Por Carlos Castilho.
Qual é o papel da imprensa na cobertura de uma campanha eleitoral? Esta pergunta está sendo feita com uma intrigante frequência na reta final da campanha eleitoral norte-americana, mas bem que poderia estar também na agenda da imprensa brasileira, às vésperas das eleições municipais de 7 de outubro.
O papel dos jornalistas numa campanha eleitoral começou a ser questionado como consequência indireta do aumento da participação de eleitores na veiculação de dados e fatos referentes a interesses e estratégias de candidatos envolvidos em disputas eleitorais.
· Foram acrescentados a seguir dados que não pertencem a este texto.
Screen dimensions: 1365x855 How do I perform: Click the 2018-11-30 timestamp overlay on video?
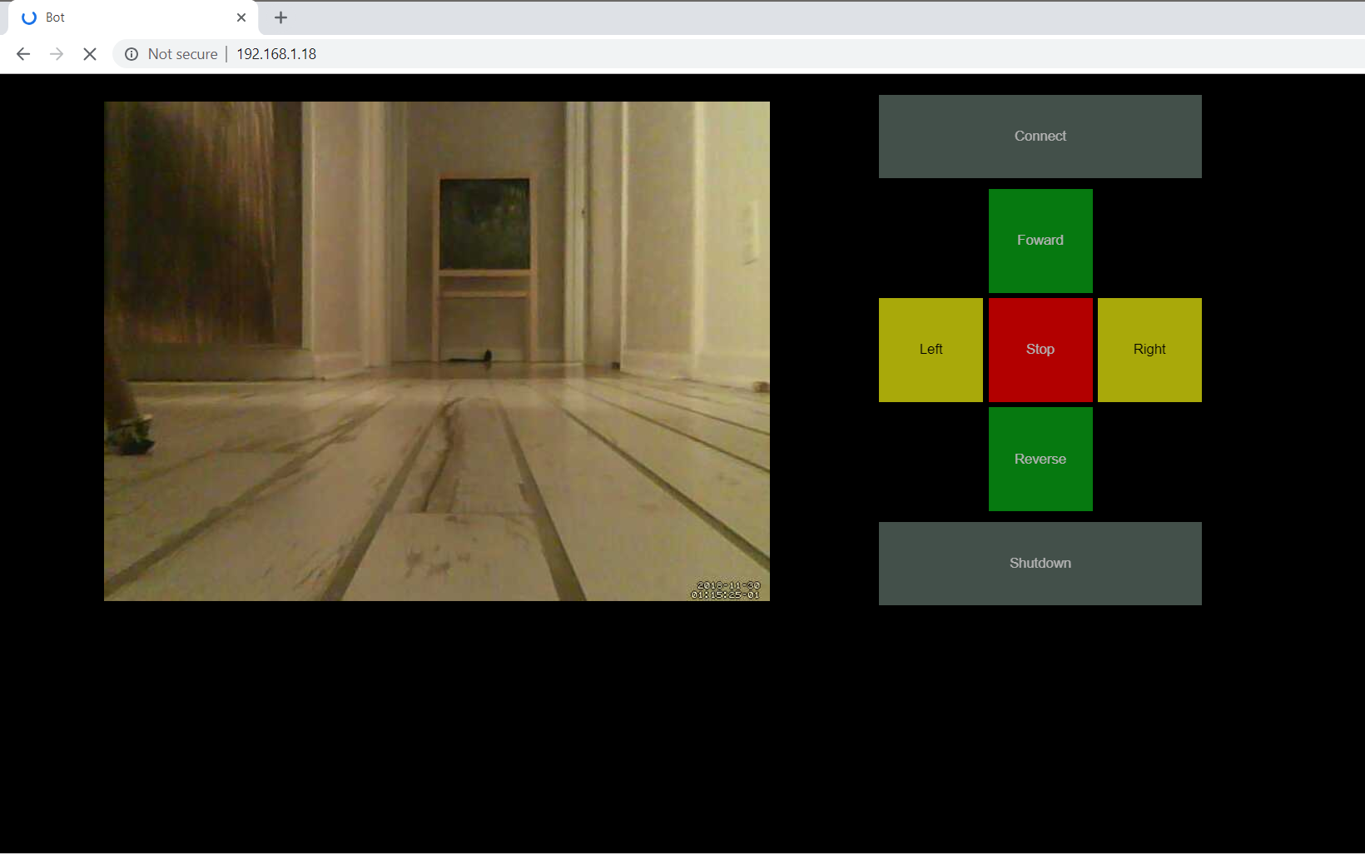point(727,590)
Nos Estados Unidos, o tema entrou para a agenda pública depois que assessores do republicano Mitt Romney anunciaram que a estratégia do candidato opositor ao presidente Barack Obama não será influenciada pelos chamados fact checkers, jornalistas e blogueiros que conferem a veracidade das denúncias, promessas e declarações dos postulantes à Casa Branca nas eleições presidenciais de novembro.
O posicionamento dos republicanos abriu uma área de atrito com a imprensa e colocou os jornalistas numa posição difícil, já que seu papel na cobertura eleitoral foi confrontado pela equipe de Romney. O mal-estar foi geral e a melhor escapatória para o candidato e para os jornais foi o silêncio, depois de um ranger de dentes no início. Mas ficou no ar a pergunta sobre qual deve ser a função da imprensa: tentar separar o joio do trigo no tiroteio retórico entre os candidatos ou cobrir burocraticamente o que eles denunciam ou prometem?
Aqui no Brasil, o fact checking ainda é uma ação esporádica na imprensa e, quando ocorre, é pontual. Não há uma preocupação sistemática em checar os fatos, pois apontar contradições, equívocos ou meias verdades inevitavelmente acaba levando algum candidato a acusar o veículo responsável (jornal, radio, TV ou site) de cumplicidade com o oponente.
Como a relação da imprensa com os políticos é nebulosa, graças a compromissos passados, os jornais, rádios, TVs e sites raramente questionam abertamente as afirmações de candidatos em campanha. Sem assumir integralmente o seu compromisso com a veracidade dos fatos, a imprensa acaba vítima de uma dupla pressão: a dos eleitores, que deixam de levá-la a sério como ferramenta de tomada de decisões; e a dos blogs, que encontram espaço livre para questionamentos e que, na maioria das vezes, aumentam ainda mais a confusão informativa das pessoas.
O grande dilema da imprensa brasileira atualmente é romper com o seu passado de submissão aos interesses eleitorais dos grandes partidos e grupos de pressão. O cenário eleitoral do país mudou muito e as campanhas já não são mais um espelho fiel do caciquismo partidário. Se por um lado o eleitor se tornou mais crítico e desconfiado, por outro as candidaturas perderam consistência ideológica graças à predominância das estratégias de marketing.
Os princípios ideológicos e as identidades partidárias se dissolveram dentro da verdadeira obsessão com os marqueteiros políticos, personagens que, geralmente, colocam a remuneração e o prestígio como principais metas pessoais.
O marketing eleitoral tornou-se um negócio como qualquer outro, em que se vende um candidato como se vende sabão em pó. Assim, a imprensa não precisa submeter-se a esse jogo com a docilidade do passado. Tem mais espaço para afirmar seu compromisso com a veracidade e a fidedignidade, ainda mais levando em conta que ela precisa do público para recompor sua base de clientela, e que este mesmo público está carente de informação confiável.
Está criado um contexto favorável a uma afirmação do fact checking como contribuição da imprensa para a ampliação do capital político da população. Um dos fatores que colabora para a descrença dos eleitores em relação ao processo político é a omissão da imprensa como provedora de informações confiáveis num momento crítico para a tomada de decisões por parte dos cidadãos.